**Required work**
Rewrite the passage from the account of returning to Delhi, starting with "We were welcomed" and going on through "a lesser experience.", and substitute "decorated cows" for "painted cows".

**Text for analysis**

——————————

After our brief taste of Tibet, we returned to Delhi – this time by bus. The journey took just under ten hours. It wasn’t particularly demanding, as we travelled overnight, and the time passed surprisingly quickly. So quickly, in fact, that we hadn’t even managed to book accommodation as planned. At 4:30 in the morning, we found ourselves standing beside a main road in Delhi, surrounded by taxi drivers eagerly awaiting the address we would give them. Fortunately, Delhi is a vast city full of hotels. In one of them, we found some friends from our summer school, and decided to join them.
We were welcomed in Delhi by one of the countless Hindu festivals – drums, processions, and painted cows pulling carts bearing statues of Hindu deities. But our first real destination was the Qutub Minar, the tallest minaret in India, partly constructed from the ruins of demolished Hindu temples. We also visited Humayun’s Tomb, which served as the inspiration for the construction of the Taj Mahal. The resemblance is striking, although this tomb is built from red sandstone, contains more burial chambers, and – to our delight – is visited by far fewer tourists. We couldn’t resist visiting the famous Red Fort either, although we must admit it left us rather underwhelmed. Compared to other forts we had visited, it was unfortunately a lesser experience.

——————————

Stored items:
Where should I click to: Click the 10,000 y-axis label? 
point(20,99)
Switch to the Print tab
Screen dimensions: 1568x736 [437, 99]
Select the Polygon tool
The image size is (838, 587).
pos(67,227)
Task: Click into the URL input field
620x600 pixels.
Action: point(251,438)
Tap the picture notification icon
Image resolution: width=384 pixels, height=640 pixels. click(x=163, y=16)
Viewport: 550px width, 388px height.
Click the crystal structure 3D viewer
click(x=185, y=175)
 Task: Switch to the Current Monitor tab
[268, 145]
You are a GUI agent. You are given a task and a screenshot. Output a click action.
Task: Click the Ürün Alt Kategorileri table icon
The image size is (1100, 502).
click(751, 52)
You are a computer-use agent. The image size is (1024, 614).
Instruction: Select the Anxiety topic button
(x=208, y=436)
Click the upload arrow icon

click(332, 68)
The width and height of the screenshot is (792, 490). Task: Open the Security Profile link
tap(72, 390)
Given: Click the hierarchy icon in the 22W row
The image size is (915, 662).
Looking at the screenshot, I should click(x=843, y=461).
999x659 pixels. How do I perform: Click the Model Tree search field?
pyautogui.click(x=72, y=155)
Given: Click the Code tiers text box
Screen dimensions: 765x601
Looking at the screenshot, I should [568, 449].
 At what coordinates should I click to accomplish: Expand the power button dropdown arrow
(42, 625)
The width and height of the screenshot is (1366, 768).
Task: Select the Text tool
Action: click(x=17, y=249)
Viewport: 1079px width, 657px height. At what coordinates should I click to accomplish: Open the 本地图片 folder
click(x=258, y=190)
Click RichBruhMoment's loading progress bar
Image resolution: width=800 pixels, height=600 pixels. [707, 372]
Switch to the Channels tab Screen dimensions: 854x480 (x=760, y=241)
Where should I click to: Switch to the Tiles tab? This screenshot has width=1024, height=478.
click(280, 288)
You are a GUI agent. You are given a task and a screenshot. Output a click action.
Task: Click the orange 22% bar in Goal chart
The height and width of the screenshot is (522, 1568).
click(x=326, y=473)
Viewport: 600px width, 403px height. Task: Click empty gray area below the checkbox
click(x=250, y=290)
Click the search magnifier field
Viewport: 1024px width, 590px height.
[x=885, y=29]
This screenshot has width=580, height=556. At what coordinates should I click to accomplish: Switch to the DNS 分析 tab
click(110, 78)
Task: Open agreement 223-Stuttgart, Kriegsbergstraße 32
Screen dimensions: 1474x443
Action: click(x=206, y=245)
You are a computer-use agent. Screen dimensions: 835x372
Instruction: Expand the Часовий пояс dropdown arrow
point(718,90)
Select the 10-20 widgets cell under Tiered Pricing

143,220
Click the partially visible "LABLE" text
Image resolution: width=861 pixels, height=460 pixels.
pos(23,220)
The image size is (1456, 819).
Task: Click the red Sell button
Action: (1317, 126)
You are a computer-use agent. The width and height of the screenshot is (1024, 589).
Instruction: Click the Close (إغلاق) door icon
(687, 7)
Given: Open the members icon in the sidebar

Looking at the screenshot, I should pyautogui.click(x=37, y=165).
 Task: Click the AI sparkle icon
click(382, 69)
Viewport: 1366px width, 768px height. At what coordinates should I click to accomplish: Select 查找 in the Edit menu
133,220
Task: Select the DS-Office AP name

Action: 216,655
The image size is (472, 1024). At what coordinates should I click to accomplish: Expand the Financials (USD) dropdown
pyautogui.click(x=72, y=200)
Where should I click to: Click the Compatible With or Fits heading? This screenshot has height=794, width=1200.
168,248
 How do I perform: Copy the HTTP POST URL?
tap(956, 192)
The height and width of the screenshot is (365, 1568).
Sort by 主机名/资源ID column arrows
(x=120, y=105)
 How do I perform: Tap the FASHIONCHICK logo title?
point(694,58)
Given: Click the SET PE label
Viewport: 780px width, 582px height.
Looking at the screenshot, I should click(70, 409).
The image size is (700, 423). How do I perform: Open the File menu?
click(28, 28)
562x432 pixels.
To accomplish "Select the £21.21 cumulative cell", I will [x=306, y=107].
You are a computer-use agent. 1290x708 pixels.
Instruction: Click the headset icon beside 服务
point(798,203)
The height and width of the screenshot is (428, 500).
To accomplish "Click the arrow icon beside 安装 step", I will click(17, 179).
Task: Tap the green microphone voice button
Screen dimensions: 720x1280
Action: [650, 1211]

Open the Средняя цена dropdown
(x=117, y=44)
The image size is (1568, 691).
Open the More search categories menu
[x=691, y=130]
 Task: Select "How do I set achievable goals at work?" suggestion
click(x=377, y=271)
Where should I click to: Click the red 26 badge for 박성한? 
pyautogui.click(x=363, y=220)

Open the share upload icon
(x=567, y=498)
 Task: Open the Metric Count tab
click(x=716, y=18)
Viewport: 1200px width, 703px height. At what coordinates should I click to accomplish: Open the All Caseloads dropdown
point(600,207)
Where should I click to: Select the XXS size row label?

——————————

**Response**
We were welcomed in Delhi by one of the countless Hindu festivals – drums, processions, and decorated cows pulling carts bearing statues of Hindu deities. But our first real destination was the Qutub Minar, the tallest minaret in India, partly constructed from the ruins of demolished Hindu temples. We also visited Humayun’s Tomb, which served as the inspiration for the construction of the Taj Mahal. The resemblance is striking, although this tomb is built from red sandstone, contains more burial chambers, and – to our delight – is visited by far fewer tourists. We couldn’t resist visiting the famous Red Fort either, although we must admit it left us rather underwhelmed. Compared to other forts we had visited, it was unfortunately a lesser experience.